But it won’t be possible to make do without petrol and coal in the near future, the latter emitting twice as many greenhouse gases than natural gas by kWh product. Each time we burn a kilo of coal, it is around 3 kilos of CO2 that we emit into the atmosphere ( C + O2 >>> CO2 that is 12 g C + 32 g O2 >>>> 44 g CO2 or 1 kg C + 2.67 kg O2 >>> 3.67 kg CO2. However, in quite standard coal, such as is imported into Belgium for example, there is 75% of carbon, in other words 0.75 kg of carbon in 1kg of coal. From which we get the equation 0.75 kg C + 2 kg O2 >>> 0.75x3.67 = 2.75 kg CO2 ). ‘However, we are witnessing a dazzling return of coal, not only in China, but also in the United States and Europe. King Coal is back,’ states Professor Mathieu. And it is here that Carbon Capture and Storage technologies intervene. Or, if you prefer, zero-emission technologies. And it is the concept of a natural gas powered electricity power station with no emissions which was in effect offered around twelve years ago under the name of the ‘MATIANT cycle’. A name which is the result of a simple contraction of the names of the two designers of such a power station, Philippe Mathieu and the Russian Evgeny Yantovsky (that of the Russian researcher can be written with both a Y or an I). ‘This model is still much studied today and has given birth to similar cycles which have been developed the whole world over,’ underlines Philippe Mathieu.

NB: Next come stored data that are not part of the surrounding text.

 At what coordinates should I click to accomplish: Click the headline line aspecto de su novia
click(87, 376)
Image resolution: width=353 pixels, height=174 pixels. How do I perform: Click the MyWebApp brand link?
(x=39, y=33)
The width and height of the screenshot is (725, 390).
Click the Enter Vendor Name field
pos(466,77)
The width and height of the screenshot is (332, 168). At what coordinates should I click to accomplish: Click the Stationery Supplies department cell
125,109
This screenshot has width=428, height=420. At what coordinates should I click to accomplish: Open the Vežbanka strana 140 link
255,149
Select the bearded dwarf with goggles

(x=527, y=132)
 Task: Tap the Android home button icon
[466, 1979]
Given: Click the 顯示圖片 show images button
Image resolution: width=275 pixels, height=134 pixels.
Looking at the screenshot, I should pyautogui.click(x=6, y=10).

Three carbon capture pathways
Capturing CO2 means separating it from the other components it is mixed with. Today there exist three carbon capture pathways.
The first is the de-carbonisation of steam. The principal constituent of steam is nitrogen, which typically represents around 75% of its volume, in a mixture with 13% CO2, 8% H2O and 3% O2. For a coal powered power station the operation consists of isolating CO2 by injecting into the steam a cleaning molecule (a solvent) which swallows the CO2 but not the nitrogen, which releases this CO2 when it is heated and which is then recycled to once again play its role as an ‘eater’ of CO2. The operation consumes heat, which involves an energy penalty as far as the system’s performance goes.

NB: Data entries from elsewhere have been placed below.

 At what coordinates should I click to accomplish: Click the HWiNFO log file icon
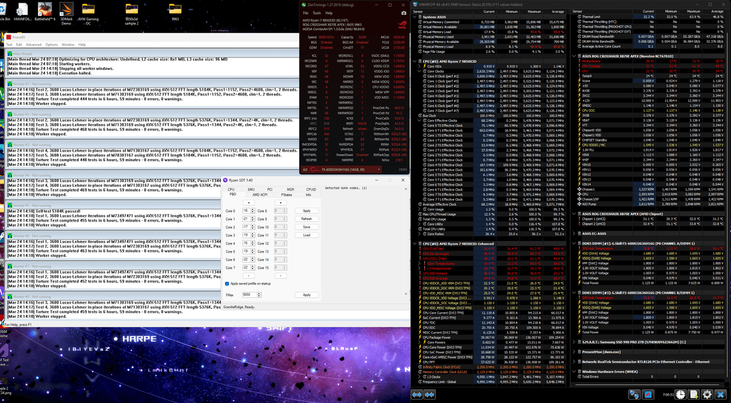point(694,394)
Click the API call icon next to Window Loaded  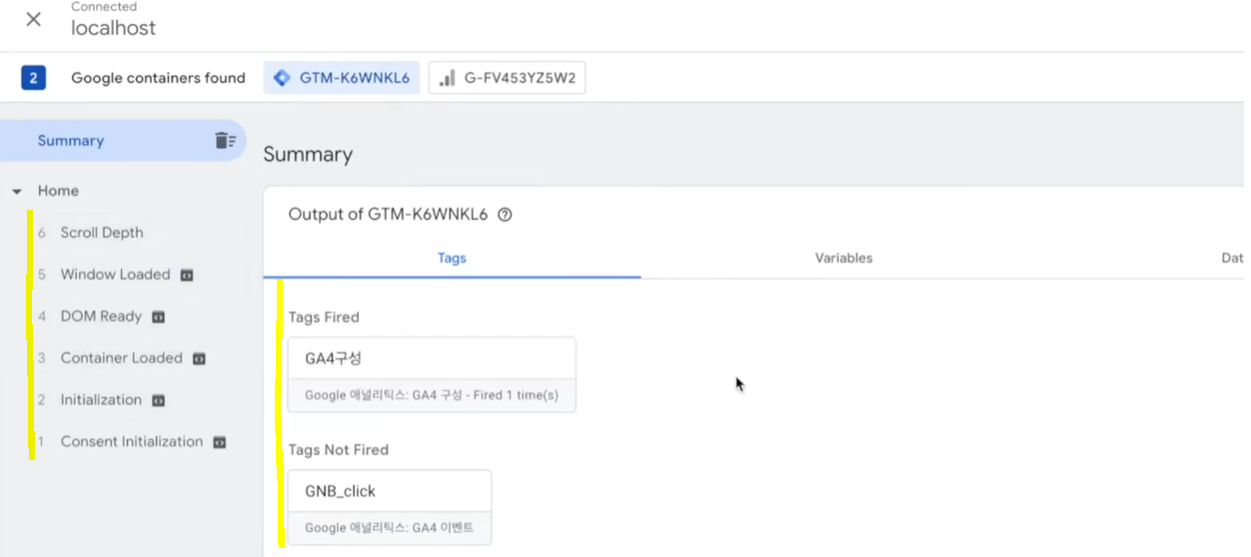pos(187,275)
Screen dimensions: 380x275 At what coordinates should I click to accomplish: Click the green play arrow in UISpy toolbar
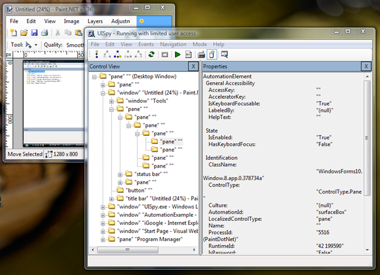[x=178, y=55]
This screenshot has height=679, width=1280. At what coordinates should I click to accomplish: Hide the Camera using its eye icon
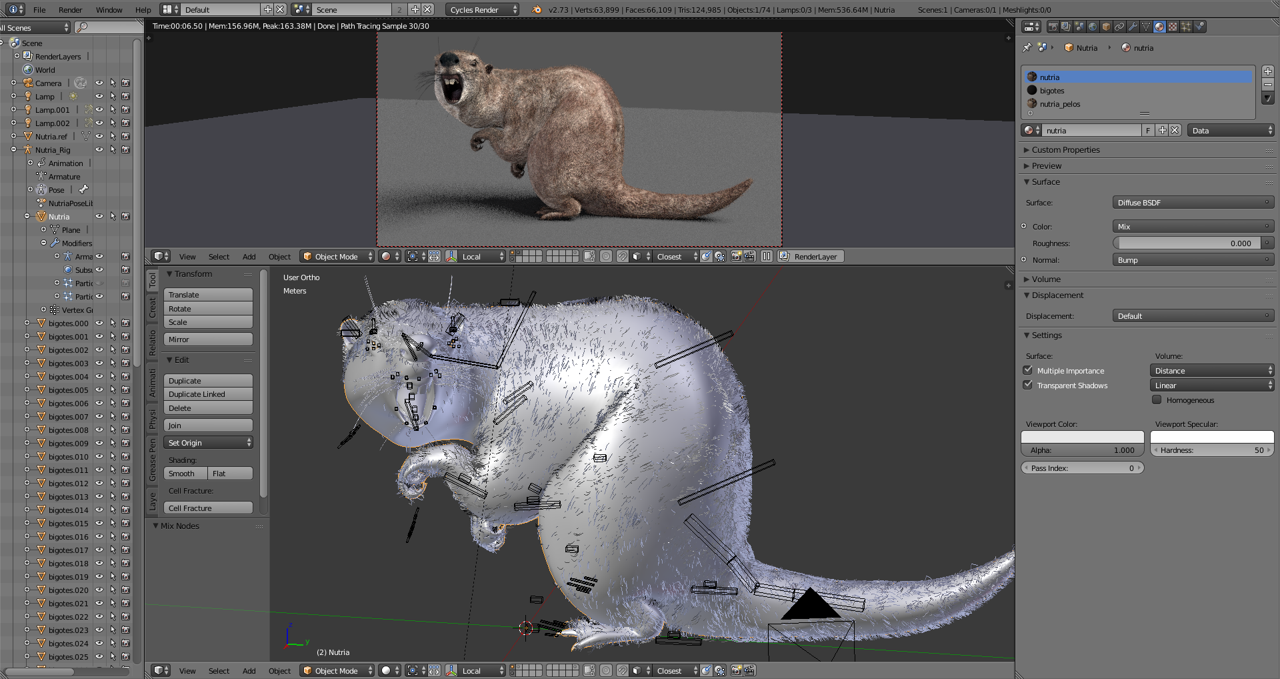click(99, 83)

The second is the de-carbonisation of fuel (coal, petrol and natural gas), either through gasification or through regeneration. Hydrocarbons being composed of carbon and hydrogen, it is a question of freeing the hydrogen and keeping the carbon in the form of CO2. The chemical formula of the process of the regeneration of natural gas is overall summarised by a simple reaction: CH4 + 2 H2O → CO2 + 3 H2. A process which is thus at the same time a source of hydrogen, which can be used in fuel cells, in transport for example.
Another possible source of hydrogen without carbon is water electrolysis, but on condition that the process is powered by a carbon-free source of electricity, which means either nuclear or renewable energy.
The third is oxy-combustion, the design of which was inspired by the MATIANT cycle. Here the intervention takes place beforehand, before combustion, by injecting pure oxygen instead of air as a combustive. For example the reaction for methane is: CH4 + 2O2 → CO2 + 2H2O. To capture the CO2, it thus suffices to condense the water by cooling the mixture. The advantage of this third de-carbonisation path is that it rests on longstanding proven technology, that of separating oxygen by cryogenics (the Air Liquide business company). ‘It is the most mature, that is to say the nearest to being applied because in technological terms it seems easier to put into practice,’ says Philippe Mathieu. It is also the most efficient since, contrary to the first two capture options, which only keep around 90% of the carbon, oxy-combustion keeps practically 100% of it.